VOS CONSIGNES: Recopiez sans rien changer le passage de l'article sur le président Bouteflika qui commence aux mots « À dix mois de » et s'arrête après « Lecture : 4 minutes. ».

EXTRAIT DU DOCUMENT:
« Chaque chose en son temps »

À dix mois de la fin de son deuxième mandat, le président Bouteflika entretient toujours le mystère sur ses intentions. Son agenda ? Achever le programme sur lequel il s’est engagé et préparer l’esquisse du prochain quinquennat.

Publié le 15 juillet 2008 Lecture : 4 minutes.

À un journaliste français qui lui demandait, le 22 juin, de confirmer sa participation au sommet de lancement de l’Union pour la Méditerranée (UPM), le 13 juillet à Paris, le président algérien avait répondu : « Chaque chose en son temps. » À l’occasion de son traditionnel discours devant le haut commandement de l’armée au ministère de la Défense, qui coïncide avec la commémoration de la fête de l’Indépendance et de la Jeunesse (5 juillet), Abdelaziz Bouteflika a récidivé, prenant au passage à contre-pied ceux qui étaient convaincus que le « temps » était à la révision de la Constitution et à l’annonce de ses intentions pour la présidentielle d’avril 2009. Bouteflika a cette fois imposé « le temps des colonels ». Vingt-deux d’entre eux ont été promus au grade de général pour s’être illustrés à la tête d’unités engagées dans la lutte antiterroriste, ou encore à l’étranger en qualité d’attaché de défense. Jamais les promotions du 5 juillet n’auront concerné autant de colonels. En revanche, aucun général n’a reçu d’étoile supplémentaire. Nul ne l’aura relevé, tant les attentes étaient ailleurs.

Réconciliation nationale
Il y a deux ans jour pour jour, au même endroit, devant le même parterre de galonnés, le président avait annoncé son intention de réviser la Constitution. Depuis, plus rien. Pas la moindre indication. Aucune réaction ni aucun commentaire à la suite des nombreuses sollicitations politiques, syndicales ou associatives l’appelant à briguer un troisième mandat. La haute hiérarchie militaire était donc tout ouïe à l’issue de la cérémonie de promotion du 5 juillet 2008. Là non plus, pas la moindre révélation.

DONNÉES FOURNIES:
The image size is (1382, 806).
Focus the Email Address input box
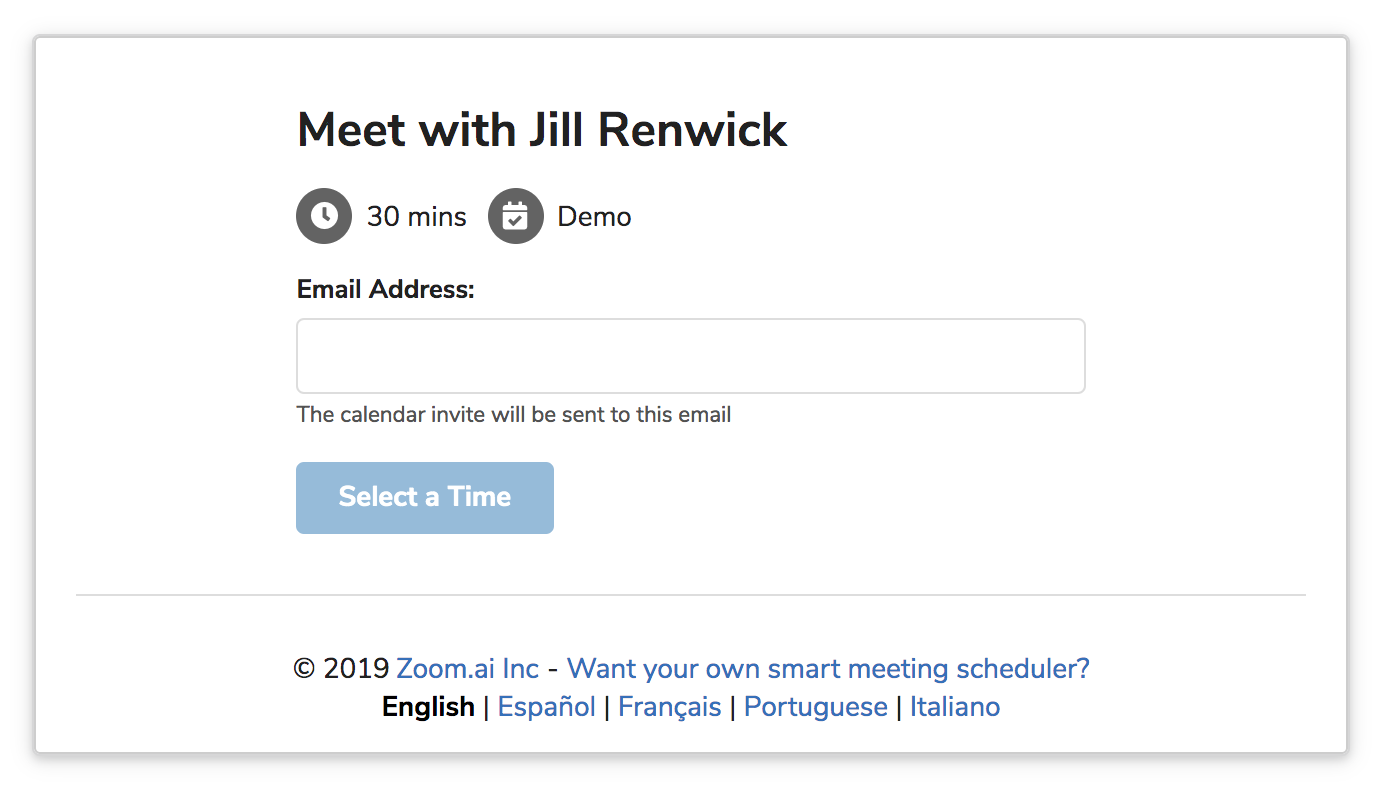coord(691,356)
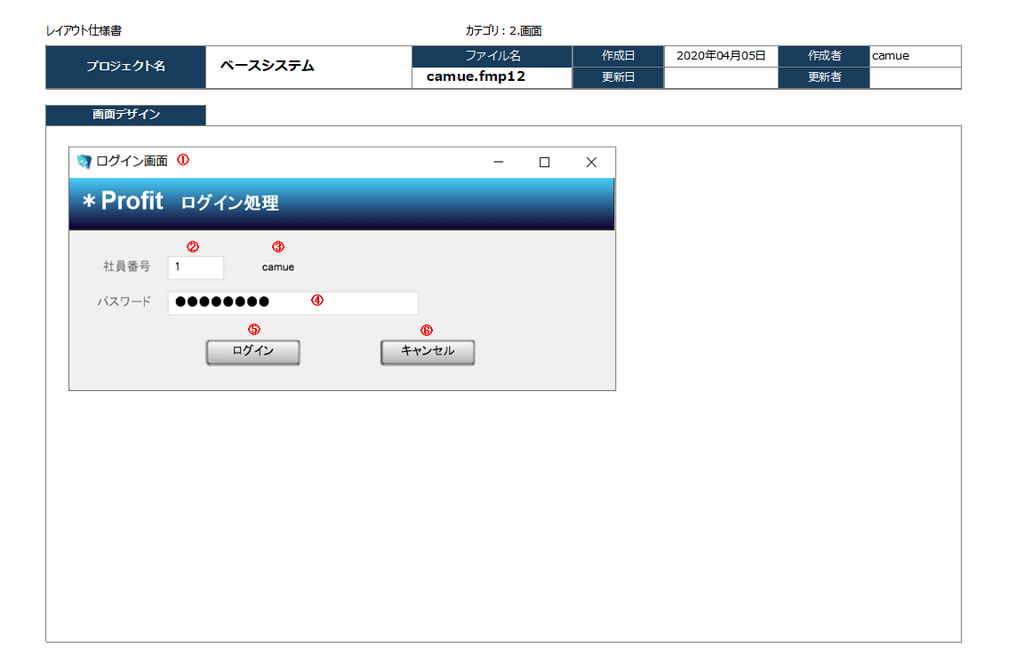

...

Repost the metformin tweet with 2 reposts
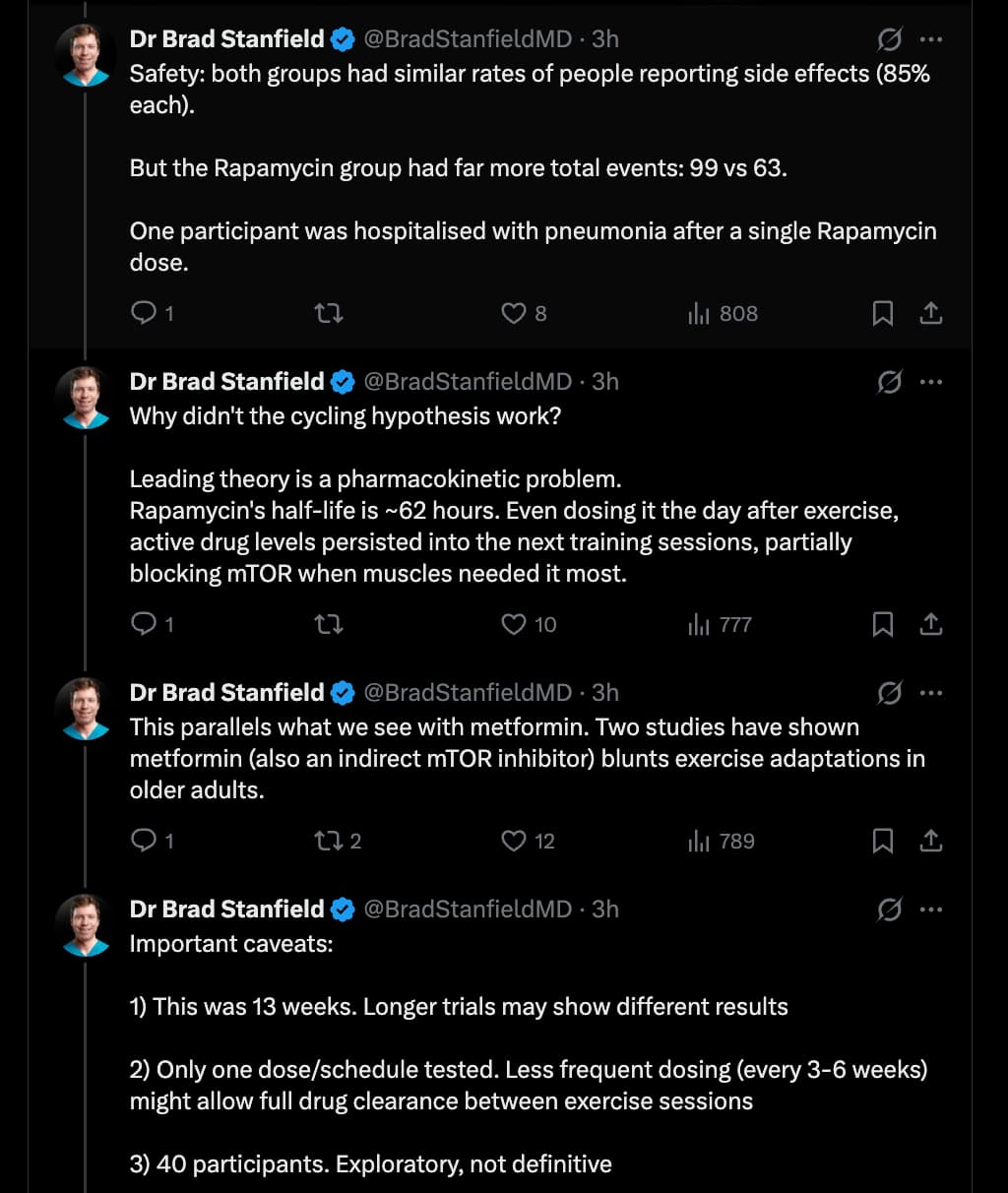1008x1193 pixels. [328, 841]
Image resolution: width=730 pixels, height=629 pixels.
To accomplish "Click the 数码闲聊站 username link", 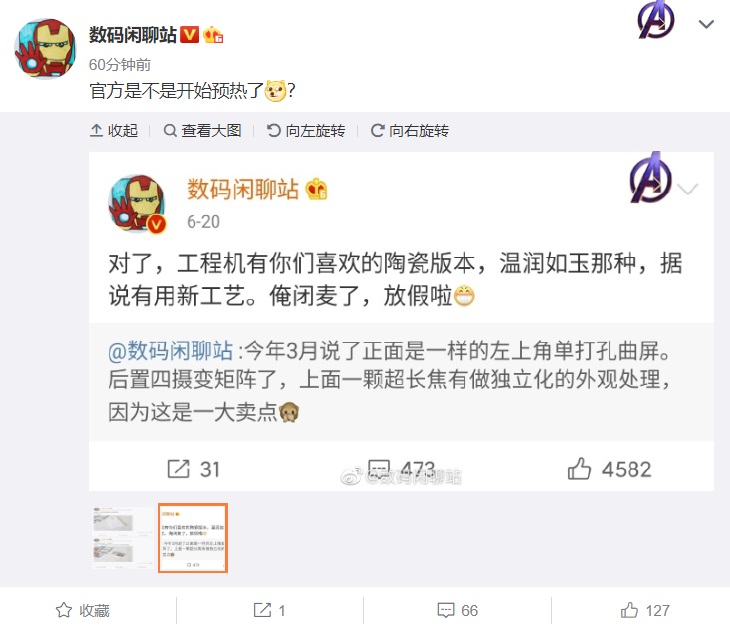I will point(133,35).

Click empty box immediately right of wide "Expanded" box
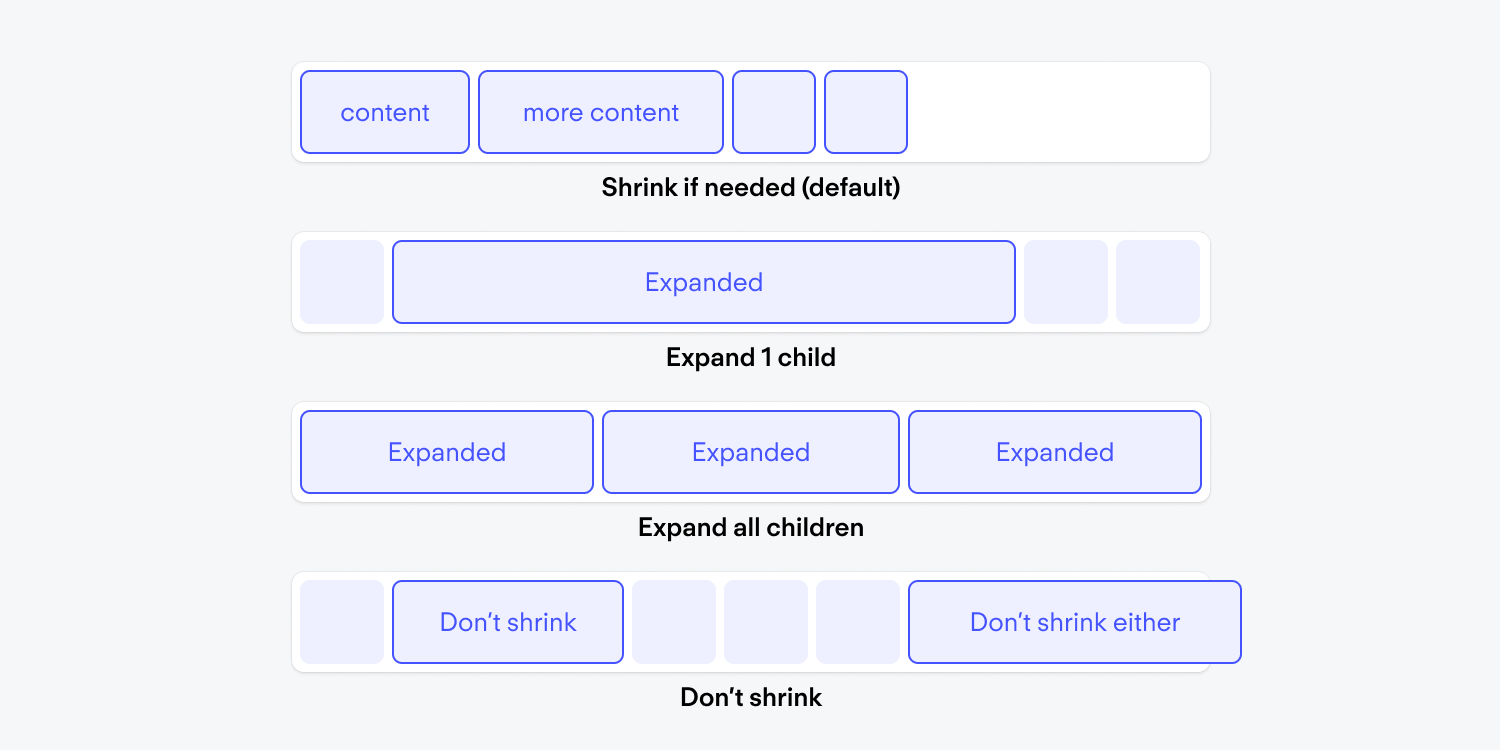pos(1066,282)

RÉPONSE CI-DESSOUS:
À dix mois de la fin de son deuxième mandat, le président Bouteflika entretient toujours le mystère sur ses intentions. Son agenda ? Achever le programme sur lequel il s’est engagé et préparer l’esquisse du prochain quinquennat.

Publié le 15 juillet 2008 Lecture : 4 minutes.